▸ Description of the task
Print, exactly and completely, every entry in the data.

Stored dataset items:

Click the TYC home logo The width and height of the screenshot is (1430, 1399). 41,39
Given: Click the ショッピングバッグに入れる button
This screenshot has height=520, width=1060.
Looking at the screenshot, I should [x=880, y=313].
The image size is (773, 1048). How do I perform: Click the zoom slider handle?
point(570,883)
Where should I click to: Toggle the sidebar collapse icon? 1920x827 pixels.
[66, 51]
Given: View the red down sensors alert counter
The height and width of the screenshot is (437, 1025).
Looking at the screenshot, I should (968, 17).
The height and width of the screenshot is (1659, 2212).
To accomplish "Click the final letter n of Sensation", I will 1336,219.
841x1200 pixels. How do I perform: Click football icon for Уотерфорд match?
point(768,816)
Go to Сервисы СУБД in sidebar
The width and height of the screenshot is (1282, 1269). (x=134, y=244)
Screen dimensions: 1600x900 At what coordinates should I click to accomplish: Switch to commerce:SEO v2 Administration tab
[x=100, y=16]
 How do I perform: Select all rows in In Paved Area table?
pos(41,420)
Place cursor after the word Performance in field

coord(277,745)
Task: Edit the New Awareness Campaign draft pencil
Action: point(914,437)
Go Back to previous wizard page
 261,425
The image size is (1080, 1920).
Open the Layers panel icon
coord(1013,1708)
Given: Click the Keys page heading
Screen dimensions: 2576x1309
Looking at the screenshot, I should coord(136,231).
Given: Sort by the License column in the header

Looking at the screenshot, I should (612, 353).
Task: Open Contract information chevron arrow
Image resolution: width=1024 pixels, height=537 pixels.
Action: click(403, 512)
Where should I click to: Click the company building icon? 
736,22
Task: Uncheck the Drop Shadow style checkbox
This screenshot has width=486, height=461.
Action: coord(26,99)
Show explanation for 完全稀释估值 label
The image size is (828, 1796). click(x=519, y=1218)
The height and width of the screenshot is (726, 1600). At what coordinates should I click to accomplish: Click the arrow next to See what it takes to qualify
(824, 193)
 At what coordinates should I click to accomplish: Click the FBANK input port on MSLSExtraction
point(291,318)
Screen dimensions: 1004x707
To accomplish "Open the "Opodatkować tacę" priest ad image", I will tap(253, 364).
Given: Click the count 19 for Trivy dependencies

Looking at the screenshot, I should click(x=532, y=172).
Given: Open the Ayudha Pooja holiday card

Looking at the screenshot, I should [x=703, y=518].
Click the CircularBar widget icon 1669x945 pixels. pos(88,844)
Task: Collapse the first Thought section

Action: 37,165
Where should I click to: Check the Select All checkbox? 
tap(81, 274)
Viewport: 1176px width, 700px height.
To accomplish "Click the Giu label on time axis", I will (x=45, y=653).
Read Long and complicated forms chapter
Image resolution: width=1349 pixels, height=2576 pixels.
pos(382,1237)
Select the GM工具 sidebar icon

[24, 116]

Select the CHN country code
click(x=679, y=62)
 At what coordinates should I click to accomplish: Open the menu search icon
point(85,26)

▸ Exercise response
Click the TYC home logo The width and height of the screenshot is (1430, 1399). 41,39
Given: Click the ショッピングバッグに入れる button
This screenshot has height=520, width=1060.
Looking at the screenshot, I should [x=880, y=313].
The image size is (773, 1048). How do I perform: Click the zoom slider handle?
point(570,883)
Where should I click to: Toggle the sidebar collapse icon? 1920x827 pixels.
[66, 51]
Given: View the red down sensors alert counter
The height and width of the screenshot is (437, 1025).
Looking at the screenshot, I should (968, 17).
The height and width of the screenshot is (1659, 2212).
To accomplish "Click the final letter n of Sensation", I will 1336,219.
841x1200 pixels. How do I perform: Click football icon for Уотерфорд match?
point(768,816)
Go to Сервисы СУБД in sidebar
The width and height of the screenshot is (1282, 1269). (x=134, y=244)
Screen dimensions: 1600x900 At what coordinates should I click to accomplish: Switch to commerce:SEO v2 Administration tab
[x=100, y=16]
 How do I perform: Select all rows in In Paved Area table?
pos(41,420)
Place cursor after the word Performance in field

coord(277,745)
Task: Edit the New Awareness Campaign draft pencil
Action: point(914,437)
Go Back to previous wizard page
 261,425
The image size is (1080, 1920).
Open the Layers panel icon
coord(1013,1708)
Given: Click the Keys page heading
Screen dimensions: 2576x1309
Looking at the screenshot, I should coord(136,231).
Given: Sort by the License column in the header

Looking at the screenshot, I should (612, 353).
Task: Open Contract information chevron arrow
Image resolution: width=1024 pixels, height=537 pixels.
Action: click(403, 512)
Where should I click to: Click the company building icon? 
736,22
Task: Uncheck the Drop Shadow style checkbox
This screenshot has width=486, height=461.
Action: coord(26,99)
Show explanation for 完全稀释估值 label
The image size is (828, 1796). click(x=519, y=1218)
The height and width of the screenshot is (726, 1600). At what coordinates should I click to accomplish: Click the arrow next to See what it takes to qualify
(824, 193)
 At what coordinates should I click to accomplish: Click the FBANK input port on MSLSExtraction
point(291,318)
Screen dimensions: 1004x707
To accomplish "Open the "Opodatkować tacę" priest ad image", I will tap(253, 364).
Given: Click the count 19 for Trivy dependencies

Looking at the screenshot, I should click(x=532, y=172).
Given: Open the Ayudha Pooja holiday card

Looking at the screenshot, I should [x=703, y=518].
Click the CircularBar widget icon 1669x945 pixels. pos(88,844)
Task: Collapse the first Thought section

Action: 37,165
Where should I click to: Check the Select All checkbox? 
tap(81, 274)
Viewport: 1176px width, 700px height.
To accomplish "Click the Giu label on time axis", I will (x=45, y=653).
Read Long and complicated forms chapter
Image resolution: width=1349 pixels, height=2576 pixels.
pos(382,1237)
Select the GM工具 sidebar icon

[24, 116]

Select the CHN country code
click(x=679, y=62)
 At what coordinates should I click to accomplish: Open the menu search icon
point(85,26)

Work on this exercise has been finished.